Incidentally, the current European Union, and not the Napoleonic one, does just that. It sings songs about the middle and small businesses, but at the same time strangles local industry in the countries where it spreads its influence. It buys up the banking sector, destroys industry, corrupts people with consumer credit, and weans people away from the labor they have always done. Until only recently the EU was still softly yet unrelentingly instilling its vassals with new morals that cultured people have always talked about only in whispers. That’s how the European Union is. And if Napoleon was the forerunner of antichrist, then he was in fact just a kid compared to this colorless gang of grey bureaucrats, who sing songs about equality while they clear the road for satan.
But I would like to leap in thought to a time even more distant that Kutuzov or Bonaparte. I would like to go back to the sixteenth century—more precisely, to 1596. This was the year of the Brest Unia. Back to those blessed days when Europeans were not required to accept same-sex unions as marriages. What?! They themselves made everyone downright against it. Europeans awoke to the ringing of cathedral bells, listened attentively to every word of the papal encyclicals, and could never imagine how anyone could live as a couple without being officially married in church. They were not interested in factories because there were no factories. Wealth was measured by quantity and quality of lands and the ability of the subjects on those lands for work. Paradise and hell were realities. Life was hard, dirty, short, but exceedingly interesting. True power in those days was found in the sphere of ideology. And ideology in that blessed sixteenth century was religious to the core.

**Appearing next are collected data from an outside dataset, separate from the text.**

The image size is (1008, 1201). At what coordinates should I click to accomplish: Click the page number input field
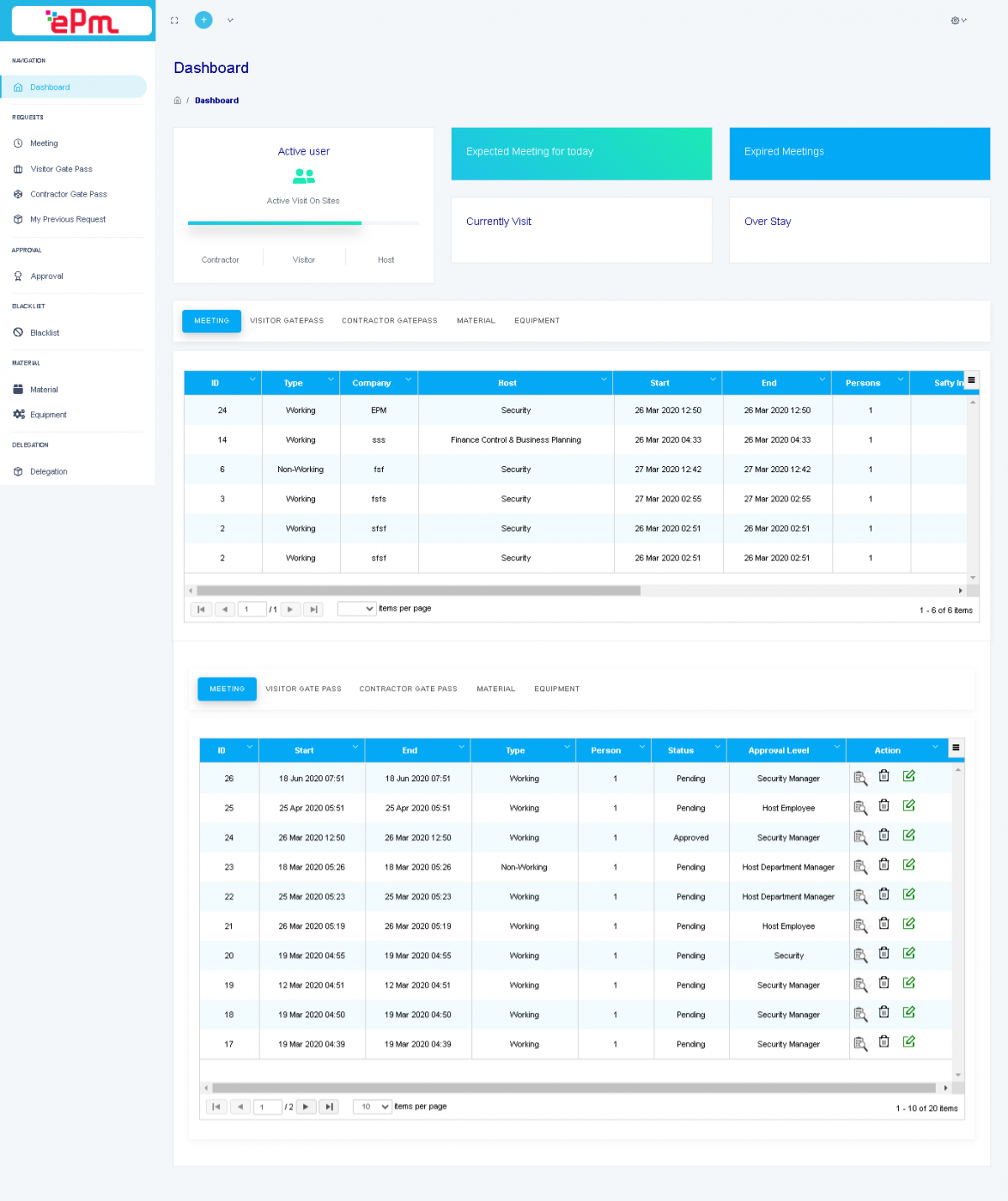267,1107
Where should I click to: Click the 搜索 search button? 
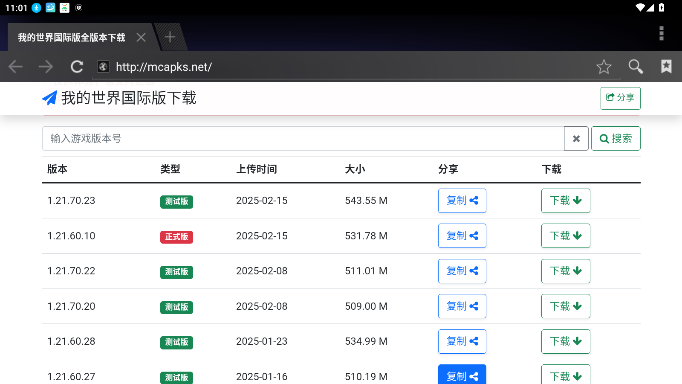[x=615, y=138]
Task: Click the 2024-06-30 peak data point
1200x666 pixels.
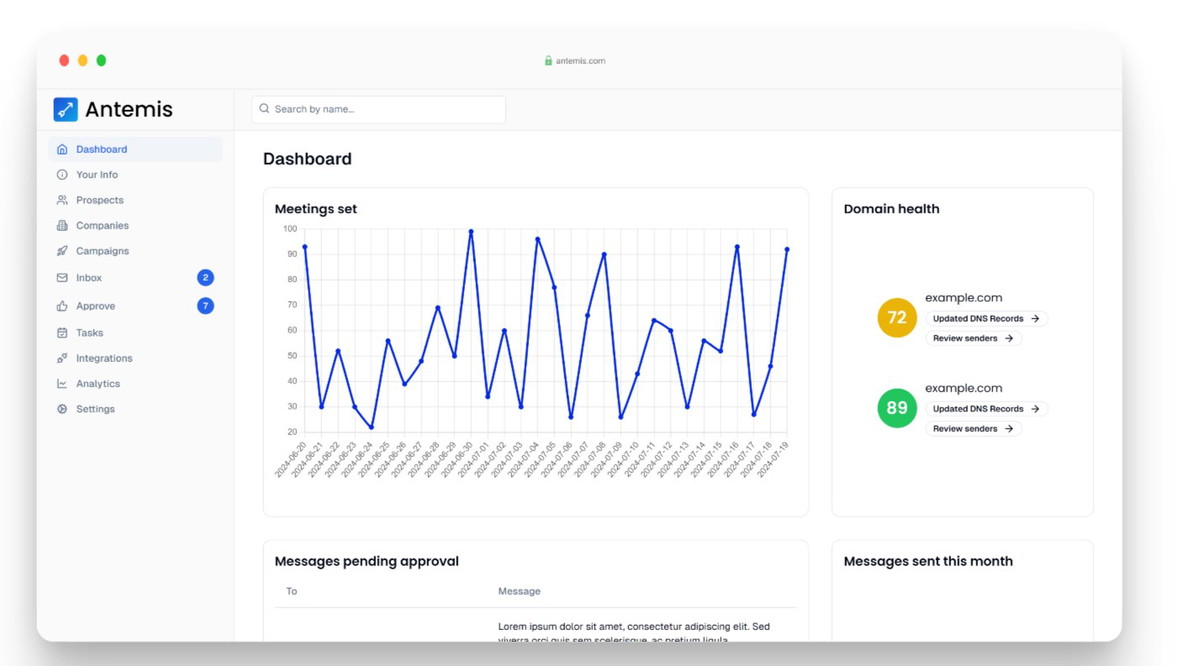Action: click(471, 232)
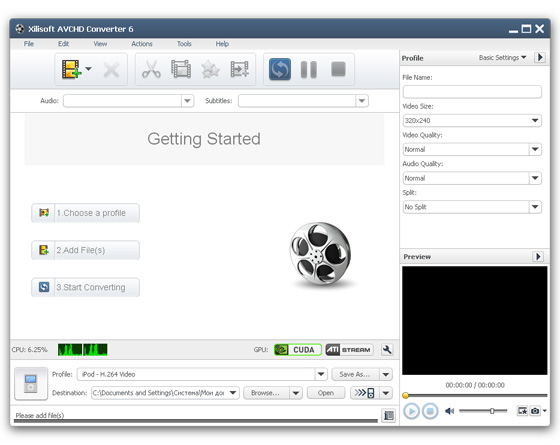This screenshot has width=560, height=445.
Task: Expand the Video Size dropdown
Action: tap(472, 120)
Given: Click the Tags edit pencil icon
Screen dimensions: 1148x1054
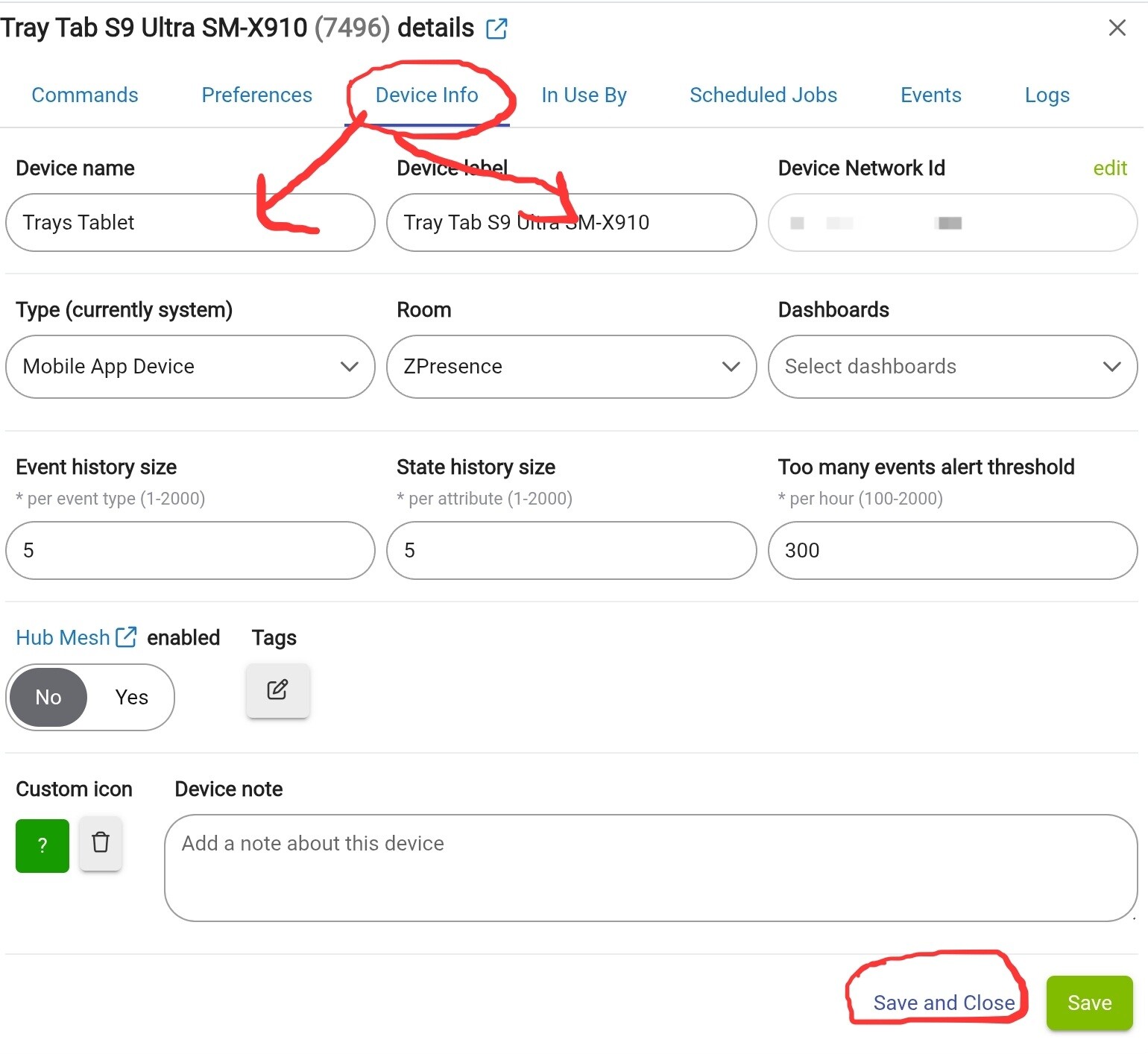Looking at the screenshot, I should click(277, 690).

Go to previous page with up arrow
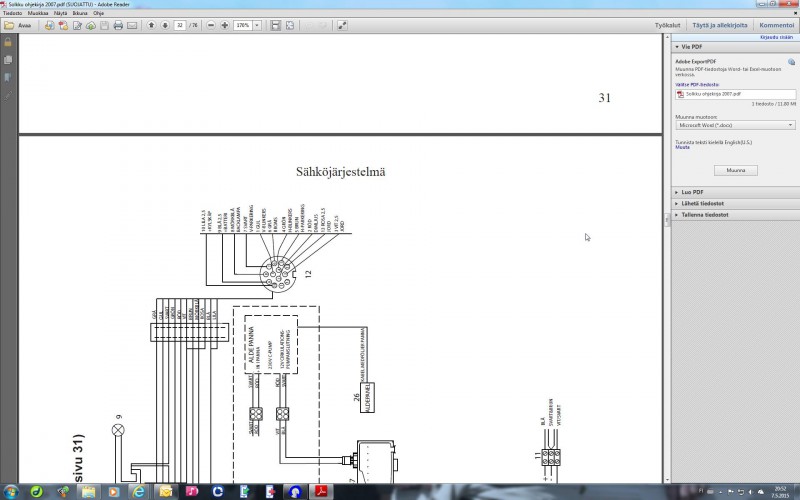[x=151, y=24]
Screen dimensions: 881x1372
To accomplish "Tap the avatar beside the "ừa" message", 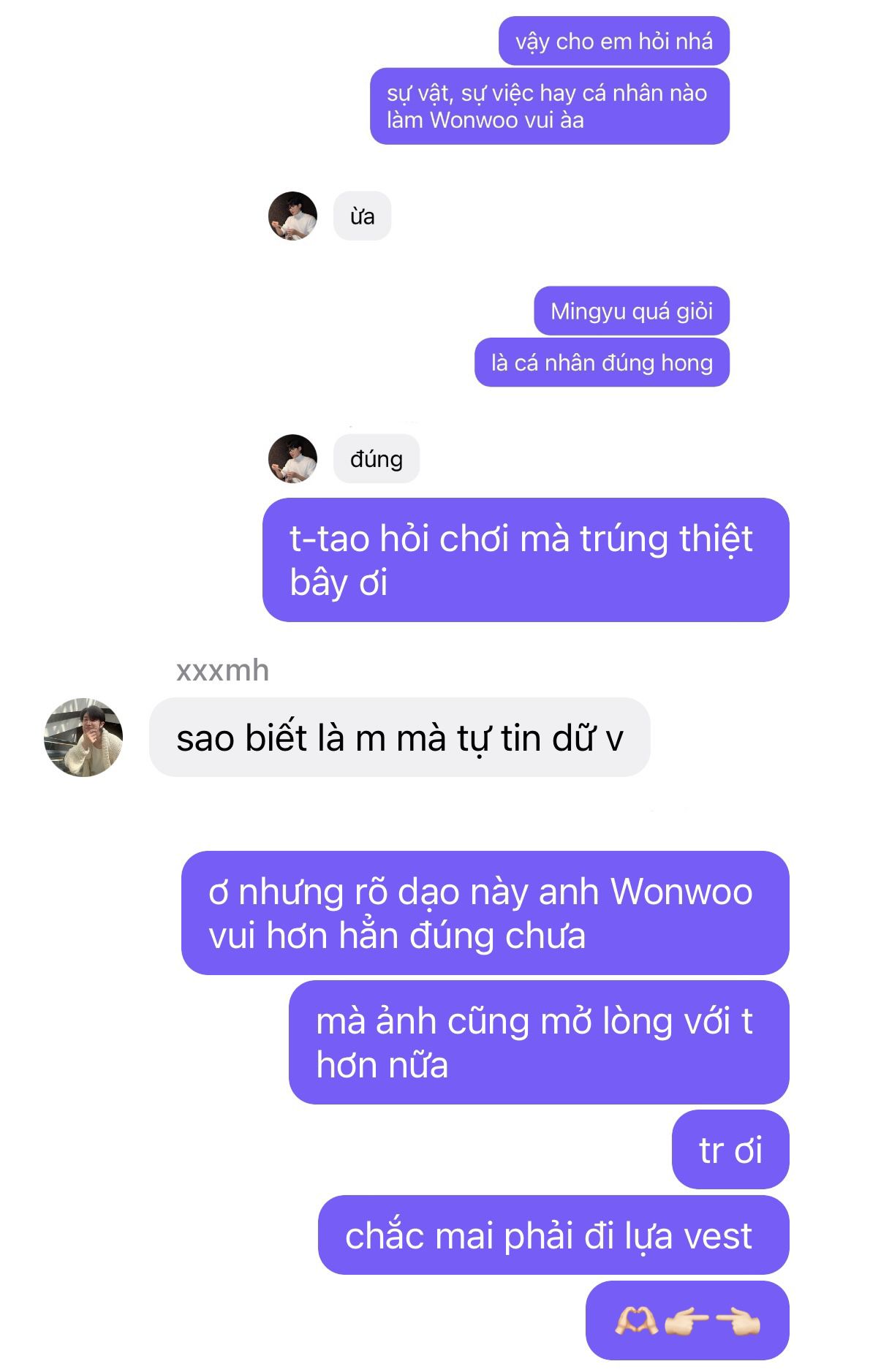I will click(x=292, y=216).
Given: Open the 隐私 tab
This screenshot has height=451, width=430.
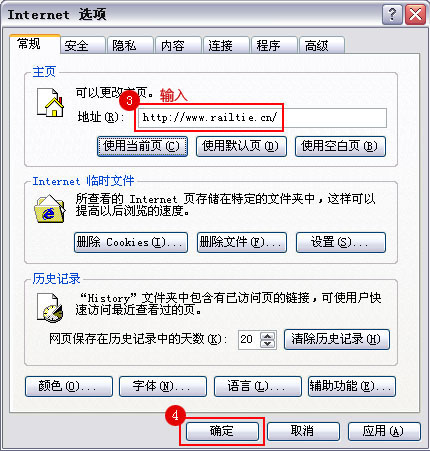Looking at the screenshot, I should 125,45.
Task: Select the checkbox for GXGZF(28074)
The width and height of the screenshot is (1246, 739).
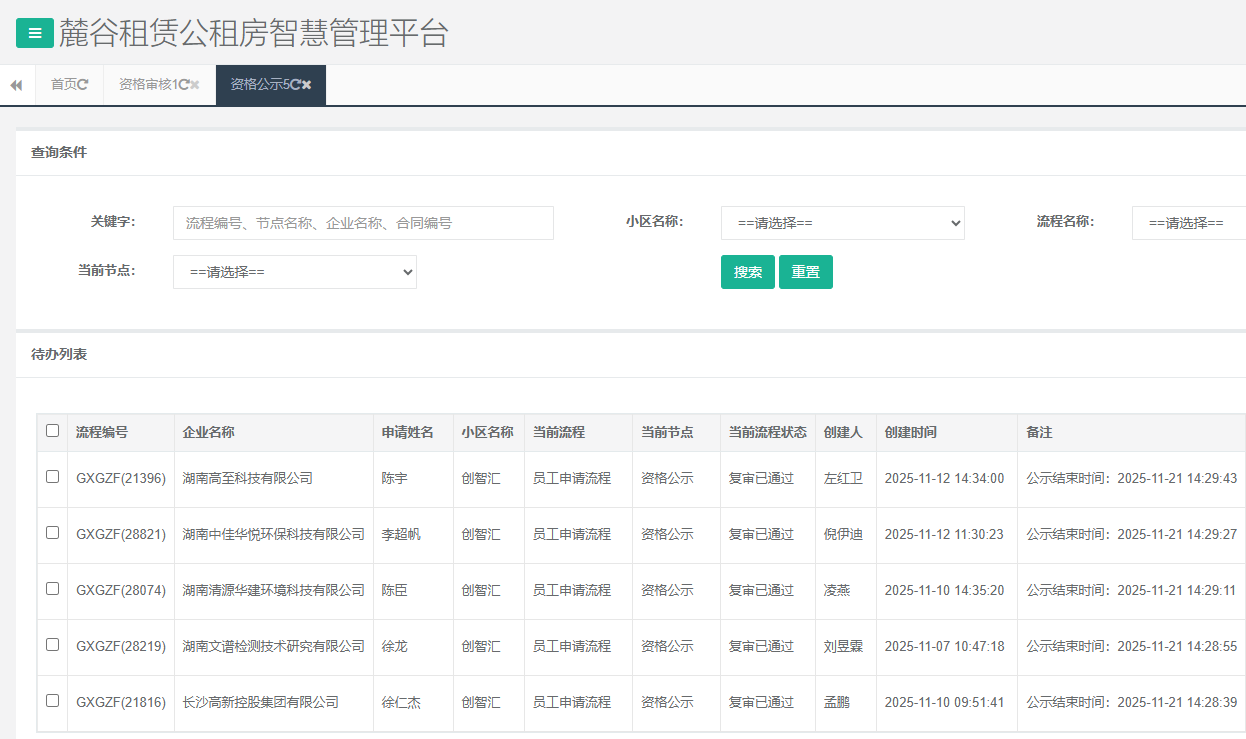Action: coord(53,589)
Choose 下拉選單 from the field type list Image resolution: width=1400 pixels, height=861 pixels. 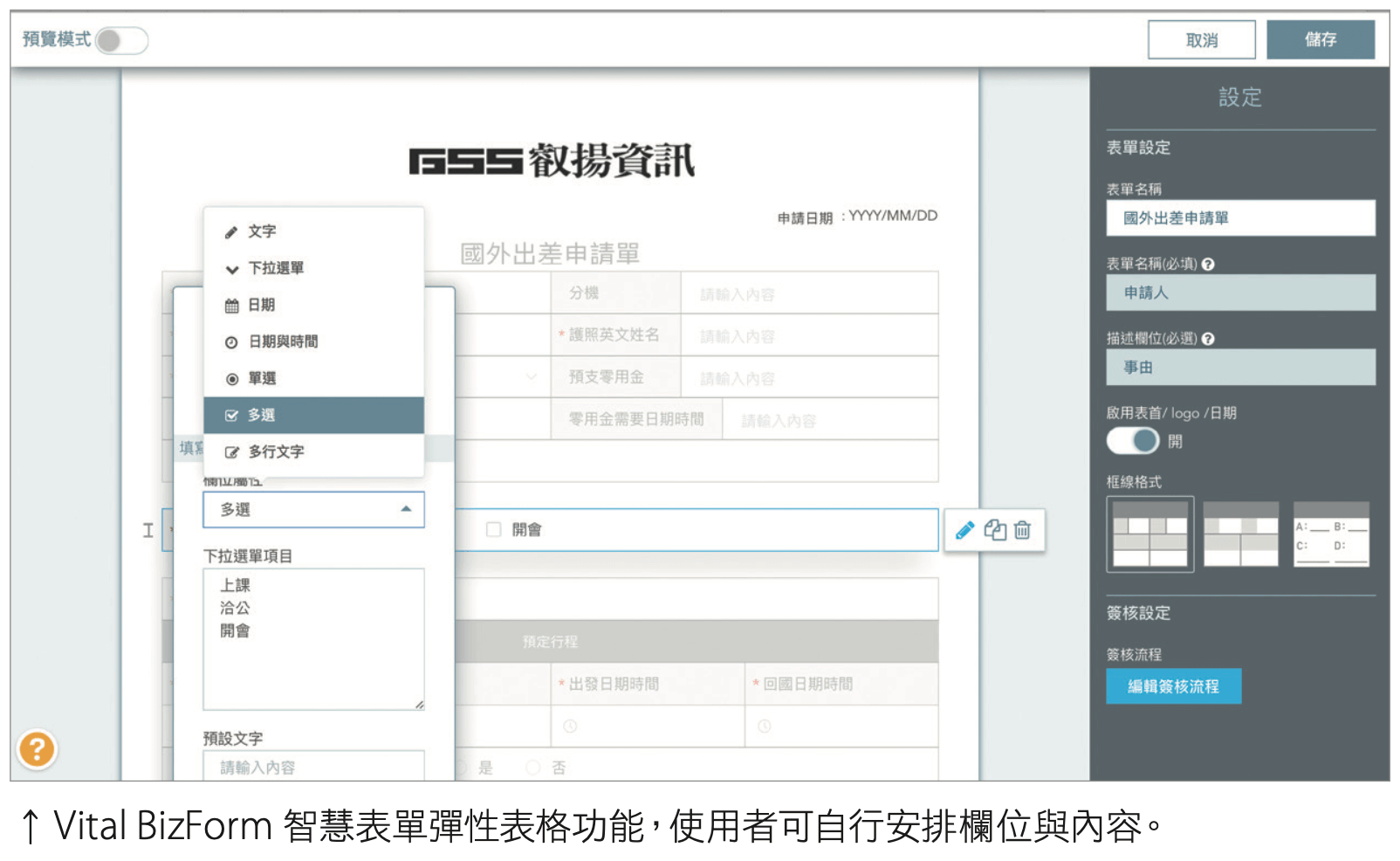(276, 268)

Thus, sixteenth century Catholic Europe with its center in Rome (more exactly, in the Vatican) offered eastern Slavs a union (unia, in Latin) and said, “Accept our faith, for we are higher than you. Without us and our faith you will not save your souls. Without us you will be slaves and swineherds. But with us, you will be just as dignified as we are, and you will enter into Paradise even before you die. Accept our faith and submit to us voluntarily. If not, then we will force you to do so, for your own good; because God through our Pope has given us the right to do this.”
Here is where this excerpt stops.